Anyway, I found those ‘fuck’ leggings in the wardrobe the other day, and I wondered where that sulky rebel girl had gone. I also wondered, in this time of Instagram Stories, HD brows and unicorn everything, does anyone still wear sweary leggings and draw comics? In fact, do people even use pens?
Enter The End Of The F***ing World on Channel 4 and Netflix, which has restored my faith in the power of youth, rebellion, swearing, Netflix and terrestrial TV in one stylish, dark swoop. Adapted from a 2013 graphic novel by Charles Forsman, it has the cool detachment of a Dan Clowes comic, the very British comedic edge of Fresh Meat, a major dose of Retrovirus Americanis (dark wood panelling, angular Eighties getaway cars, stolen lines from John Hughes movies, eerie service stations that look like rest stops in Twin Peaks) and an incredible performance from Jessica Barden as Alyssa, which leaves you blinking and wondering what the fuck just happened.
An incredible performance from Jessica Barden as Alyssa leaves you blinking and wondering what the fuck just happened
This is a teen road trip story with the twist that one of the protagonists, 17-year-old James (the superbly dead-eyed Alex Lawther) is a psychopath. He dearly wants to kill Alyssa, but she’s more than he bargained for, and he feels more than he bargained for, too. It’s a great conceit; romantic, chilling and unpredictable. It’s also uncomfortably funny, to the point of asking just that little bit too much, but that’s where the rebelliousness comes in. And we all need a bit of that right now.
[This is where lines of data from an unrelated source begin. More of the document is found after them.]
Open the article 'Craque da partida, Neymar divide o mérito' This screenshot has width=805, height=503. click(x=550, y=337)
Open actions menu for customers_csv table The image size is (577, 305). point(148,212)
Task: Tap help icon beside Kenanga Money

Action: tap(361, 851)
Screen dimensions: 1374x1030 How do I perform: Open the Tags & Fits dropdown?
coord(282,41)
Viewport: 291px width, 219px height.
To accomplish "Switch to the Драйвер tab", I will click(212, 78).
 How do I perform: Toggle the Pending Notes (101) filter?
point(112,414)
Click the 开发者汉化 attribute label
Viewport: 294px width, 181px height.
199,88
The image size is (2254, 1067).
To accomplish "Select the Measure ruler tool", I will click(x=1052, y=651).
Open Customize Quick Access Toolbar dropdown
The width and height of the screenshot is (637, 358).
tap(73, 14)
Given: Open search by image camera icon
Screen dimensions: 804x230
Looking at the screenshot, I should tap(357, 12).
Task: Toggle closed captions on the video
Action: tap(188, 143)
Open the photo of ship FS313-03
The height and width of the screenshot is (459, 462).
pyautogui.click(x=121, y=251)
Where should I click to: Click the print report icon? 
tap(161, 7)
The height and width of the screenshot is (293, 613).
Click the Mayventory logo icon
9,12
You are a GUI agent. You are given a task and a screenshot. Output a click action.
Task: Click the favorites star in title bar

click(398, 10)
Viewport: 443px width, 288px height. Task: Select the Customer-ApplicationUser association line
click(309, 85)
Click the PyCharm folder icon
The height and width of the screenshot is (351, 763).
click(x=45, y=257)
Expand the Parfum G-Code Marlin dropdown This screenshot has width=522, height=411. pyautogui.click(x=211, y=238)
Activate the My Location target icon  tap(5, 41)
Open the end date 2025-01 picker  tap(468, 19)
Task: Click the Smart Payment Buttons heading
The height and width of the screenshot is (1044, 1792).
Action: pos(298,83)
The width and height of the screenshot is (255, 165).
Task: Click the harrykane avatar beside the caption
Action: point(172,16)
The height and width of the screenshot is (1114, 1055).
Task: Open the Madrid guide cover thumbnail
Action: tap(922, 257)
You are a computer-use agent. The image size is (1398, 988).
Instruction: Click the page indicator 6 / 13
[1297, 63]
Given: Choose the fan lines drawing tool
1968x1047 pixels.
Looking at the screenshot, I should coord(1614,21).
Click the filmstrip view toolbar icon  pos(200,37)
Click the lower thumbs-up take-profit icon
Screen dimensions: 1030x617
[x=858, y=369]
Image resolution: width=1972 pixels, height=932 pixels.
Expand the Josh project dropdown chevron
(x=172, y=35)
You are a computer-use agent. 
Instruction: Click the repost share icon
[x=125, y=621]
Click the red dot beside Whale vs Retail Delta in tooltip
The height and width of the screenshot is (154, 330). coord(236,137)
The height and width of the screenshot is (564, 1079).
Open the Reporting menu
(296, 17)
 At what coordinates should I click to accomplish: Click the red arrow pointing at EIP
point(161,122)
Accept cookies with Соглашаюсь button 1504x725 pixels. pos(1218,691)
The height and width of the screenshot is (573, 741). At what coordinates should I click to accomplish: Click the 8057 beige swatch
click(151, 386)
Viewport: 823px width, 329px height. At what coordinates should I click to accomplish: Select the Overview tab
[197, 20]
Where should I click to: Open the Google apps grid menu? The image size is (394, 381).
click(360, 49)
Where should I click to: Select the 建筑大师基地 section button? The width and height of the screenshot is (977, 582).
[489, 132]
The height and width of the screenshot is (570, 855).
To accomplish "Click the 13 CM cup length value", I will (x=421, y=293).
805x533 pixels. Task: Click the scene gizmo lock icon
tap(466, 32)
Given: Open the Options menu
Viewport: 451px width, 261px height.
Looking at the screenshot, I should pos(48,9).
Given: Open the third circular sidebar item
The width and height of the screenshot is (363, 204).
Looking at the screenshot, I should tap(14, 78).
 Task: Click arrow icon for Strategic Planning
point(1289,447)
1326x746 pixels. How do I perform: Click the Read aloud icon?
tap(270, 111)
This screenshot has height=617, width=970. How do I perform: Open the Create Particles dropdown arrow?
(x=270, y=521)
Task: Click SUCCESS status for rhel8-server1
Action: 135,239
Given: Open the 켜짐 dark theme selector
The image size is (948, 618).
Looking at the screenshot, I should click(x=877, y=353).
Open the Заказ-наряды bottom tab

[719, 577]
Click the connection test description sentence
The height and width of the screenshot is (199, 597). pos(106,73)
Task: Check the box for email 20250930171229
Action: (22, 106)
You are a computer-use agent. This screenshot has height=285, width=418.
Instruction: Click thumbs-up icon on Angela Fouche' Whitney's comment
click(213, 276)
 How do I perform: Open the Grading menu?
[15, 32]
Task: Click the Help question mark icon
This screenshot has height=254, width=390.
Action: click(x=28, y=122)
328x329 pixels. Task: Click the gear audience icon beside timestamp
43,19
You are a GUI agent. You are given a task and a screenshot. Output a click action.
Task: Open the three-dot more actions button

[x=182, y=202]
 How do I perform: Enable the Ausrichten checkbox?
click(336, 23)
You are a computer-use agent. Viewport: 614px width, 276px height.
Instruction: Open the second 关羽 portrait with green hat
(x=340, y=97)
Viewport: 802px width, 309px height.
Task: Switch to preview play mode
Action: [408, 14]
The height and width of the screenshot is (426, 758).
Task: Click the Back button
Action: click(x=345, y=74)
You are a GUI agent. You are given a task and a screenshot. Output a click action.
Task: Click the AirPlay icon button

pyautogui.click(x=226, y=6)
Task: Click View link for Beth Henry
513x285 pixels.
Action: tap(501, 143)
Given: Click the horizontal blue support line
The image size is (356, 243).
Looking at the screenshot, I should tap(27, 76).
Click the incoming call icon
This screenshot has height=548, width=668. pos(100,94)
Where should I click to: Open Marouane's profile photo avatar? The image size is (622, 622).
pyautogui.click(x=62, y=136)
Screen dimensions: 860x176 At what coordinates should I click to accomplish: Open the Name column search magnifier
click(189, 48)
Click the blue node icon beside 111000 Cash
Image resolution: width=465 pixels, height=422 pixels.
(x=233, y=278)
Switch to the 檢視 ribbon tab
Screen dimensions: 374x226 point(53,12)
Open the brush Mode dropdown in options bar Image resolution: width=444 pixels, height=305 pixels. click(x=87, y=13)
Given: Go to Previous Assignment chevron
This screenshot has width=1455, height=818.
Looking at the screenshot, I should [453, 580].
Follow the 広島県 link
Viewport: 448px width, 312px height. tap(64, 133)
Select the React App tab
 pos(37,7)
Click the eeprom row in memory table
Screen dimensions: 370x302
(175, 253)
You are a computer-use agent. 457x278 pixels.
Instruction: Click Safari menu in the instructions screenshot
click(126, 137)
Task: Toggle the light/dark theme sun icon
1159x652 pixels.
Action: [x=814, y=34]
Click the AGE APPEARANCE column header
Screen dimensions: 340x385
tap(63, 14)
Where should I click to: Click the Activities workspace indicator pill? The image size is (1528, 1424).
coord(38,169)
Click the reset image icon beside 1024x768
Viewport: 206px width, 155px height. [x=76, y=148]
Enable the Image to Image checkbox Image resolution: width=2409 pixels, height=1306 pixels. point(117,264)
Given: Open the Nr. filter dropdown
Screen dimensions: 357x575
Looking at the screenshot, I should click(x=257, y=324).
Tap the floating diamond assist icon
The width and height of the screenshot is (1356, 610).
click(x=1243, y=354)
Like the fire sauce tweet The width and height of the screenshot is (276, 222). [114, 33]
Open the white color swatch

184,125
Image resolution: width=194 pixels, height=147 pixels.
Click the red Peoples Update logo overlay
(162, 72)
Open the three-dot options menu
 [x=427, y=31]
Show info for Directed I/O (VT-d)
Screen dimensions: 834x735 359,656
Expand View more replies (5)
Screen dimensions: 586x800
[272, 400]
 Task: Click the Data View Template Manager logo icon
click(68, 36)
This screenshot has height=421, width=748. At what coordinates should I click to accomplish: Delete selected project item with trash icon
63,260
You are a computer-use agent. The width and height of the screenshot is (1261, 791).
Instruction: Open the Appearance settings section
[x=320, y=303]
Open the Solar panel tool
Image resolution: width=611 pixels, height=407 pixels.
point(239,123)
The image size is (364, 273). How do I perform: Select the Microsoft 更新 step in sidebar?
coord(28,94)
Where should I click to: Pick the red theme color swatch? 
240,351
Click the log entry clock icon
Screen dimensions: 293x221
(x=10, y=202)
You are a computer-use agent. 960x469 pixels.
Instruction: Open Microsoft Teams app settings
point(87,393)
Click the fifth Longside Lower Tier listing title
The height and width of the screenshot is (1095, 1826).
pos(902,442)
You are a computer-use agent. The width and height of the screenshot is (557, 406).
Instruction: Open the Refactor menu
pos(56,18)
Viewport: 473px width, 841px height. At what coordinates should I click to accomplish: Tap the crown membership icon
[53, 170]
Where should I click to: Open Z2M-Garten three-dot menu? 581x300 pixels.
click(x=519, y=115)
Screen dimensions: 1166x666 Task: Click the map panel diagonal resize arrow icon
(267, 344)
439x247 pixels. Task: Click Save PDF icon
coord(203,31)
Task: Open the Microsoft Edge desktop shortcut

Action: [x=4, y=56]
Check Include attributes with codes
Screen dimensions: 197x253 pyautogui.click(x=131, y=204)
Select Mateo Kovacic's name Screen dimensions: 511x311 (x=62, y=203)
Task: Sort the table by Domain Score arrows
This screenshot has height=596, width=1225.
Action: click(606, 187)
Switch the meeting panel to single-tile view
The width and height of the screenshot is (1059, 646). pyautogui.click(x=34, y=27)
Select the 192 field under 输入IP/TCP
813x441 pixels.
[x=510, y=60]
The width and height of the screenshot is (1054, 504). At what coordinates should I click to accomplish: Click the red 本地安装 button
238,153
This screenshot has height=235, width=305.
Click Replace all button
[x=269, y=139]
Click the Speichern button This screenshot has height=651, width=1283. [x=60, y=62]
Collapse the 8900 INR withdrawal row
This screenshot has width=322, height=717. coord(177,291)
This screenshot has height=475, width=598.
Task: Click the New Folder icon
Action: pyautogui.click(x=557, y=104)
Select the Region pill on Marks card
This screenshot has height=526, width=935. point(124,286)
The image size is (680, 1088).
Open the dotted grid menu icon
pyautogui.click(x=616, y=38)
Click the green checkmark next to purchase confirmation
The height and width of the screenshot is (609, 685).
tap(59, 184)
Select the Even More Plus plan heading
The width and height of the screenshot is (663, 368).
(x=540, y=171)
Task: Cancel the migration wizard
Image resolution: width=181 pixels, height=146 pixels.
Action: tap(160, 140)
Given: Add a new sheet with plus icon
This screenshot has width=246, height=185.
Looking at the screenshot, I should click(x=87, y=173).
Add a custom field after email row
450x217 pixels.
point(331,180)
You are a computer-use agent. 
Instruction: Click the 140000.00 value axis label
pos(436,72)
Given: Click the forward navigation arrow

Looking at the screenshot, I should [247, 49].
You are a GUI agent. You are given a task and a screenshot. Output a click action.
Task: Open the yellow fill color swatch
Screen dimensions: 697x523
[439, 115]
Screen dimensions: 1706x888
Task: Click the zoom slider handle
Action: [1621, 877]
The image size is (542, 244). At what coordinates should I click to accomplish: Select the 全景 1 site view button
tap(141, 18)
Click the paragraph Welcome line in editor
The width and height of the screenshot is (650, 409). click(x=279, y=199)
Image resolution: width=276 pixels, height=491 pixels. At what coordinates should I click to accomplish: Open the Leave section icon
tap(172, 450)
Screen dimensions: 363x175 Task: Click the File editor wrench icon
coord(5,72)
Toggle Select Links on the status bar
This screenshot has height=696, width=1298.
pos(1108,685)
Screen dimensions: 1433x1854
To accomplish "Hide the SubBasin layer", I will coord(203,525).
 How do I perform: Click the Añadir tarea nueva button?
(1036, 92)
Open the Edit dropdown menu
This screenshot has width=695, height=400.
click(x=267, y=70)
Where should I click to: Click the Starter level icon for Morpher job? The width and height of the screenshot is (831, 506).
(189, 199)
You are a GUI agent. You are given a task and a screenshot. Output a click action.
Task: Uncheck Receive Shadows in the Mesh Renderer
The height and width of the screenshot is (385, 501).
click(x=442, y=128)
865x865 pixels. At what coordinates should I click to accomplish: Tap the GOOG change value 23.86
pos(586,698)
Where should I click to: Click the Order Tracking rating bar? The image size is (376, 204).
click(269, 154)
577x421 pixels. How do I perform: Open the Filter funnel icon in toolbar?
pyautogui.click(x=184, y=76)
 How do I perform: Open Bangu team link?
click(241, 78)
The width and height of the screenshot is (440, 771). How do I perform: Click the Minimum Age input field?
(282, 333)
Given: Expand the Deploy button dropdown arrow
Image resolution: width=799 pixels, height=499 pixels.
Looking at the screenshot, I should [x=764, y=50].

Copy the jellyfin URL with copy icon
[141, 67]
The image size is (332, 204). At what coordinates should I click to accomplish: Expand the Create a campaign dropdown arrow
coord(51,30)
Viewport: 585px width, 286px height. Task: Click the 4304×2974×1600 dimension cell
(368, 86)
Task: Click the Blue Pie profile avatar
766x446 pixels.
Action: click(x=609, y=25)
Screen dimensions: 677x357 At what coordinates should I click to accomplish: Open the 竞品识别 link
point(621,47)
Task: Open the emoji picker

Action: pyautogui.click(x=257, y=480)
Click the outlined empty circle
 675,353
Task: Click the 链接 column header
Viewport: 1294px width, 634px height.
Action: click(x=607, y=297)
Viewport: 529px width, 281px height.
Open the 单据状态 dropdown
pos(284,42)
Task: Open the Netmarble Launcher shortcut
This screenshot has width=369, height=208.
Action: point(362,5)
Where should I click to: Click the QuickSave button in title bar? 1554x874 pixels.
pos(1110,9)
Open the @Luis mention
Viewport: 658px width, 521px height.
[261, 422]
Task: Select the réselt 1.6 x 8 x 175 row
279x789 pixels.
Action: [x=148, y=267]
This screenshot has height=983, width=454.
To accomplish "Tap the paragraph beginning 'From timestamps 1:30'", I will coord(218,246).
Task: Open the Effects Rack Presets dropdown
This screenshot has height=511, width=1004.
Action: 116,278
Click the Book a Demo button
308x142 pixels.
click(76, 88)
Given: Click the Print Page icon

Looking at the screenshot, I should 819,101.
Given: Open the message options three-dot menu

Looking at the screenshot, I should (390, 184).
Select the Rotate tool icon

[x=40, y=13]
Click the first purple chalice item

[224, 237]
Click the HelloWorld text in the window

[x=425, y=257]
Yes, there are moments of genuinely creepy, awful ickiness that might lead you to opt for something more cheerful, like Daddy Day Camp starring Cuba Gooding Jr, but please try to resist. The characters are punk rock and weird and you just can’t take your eyes off them as they go about constructing their demise. Also, I don’t want to get too Brexit about this, but it’s British and it looks absolutely amazing and it doesn’t even have Judi Dench in it. Surely that’s something to be proud of? All I know is that The End Of The F***ing World makes me want to wear my ‘fuck’ leggings again, and I haven’t had that feeling in years. More, please.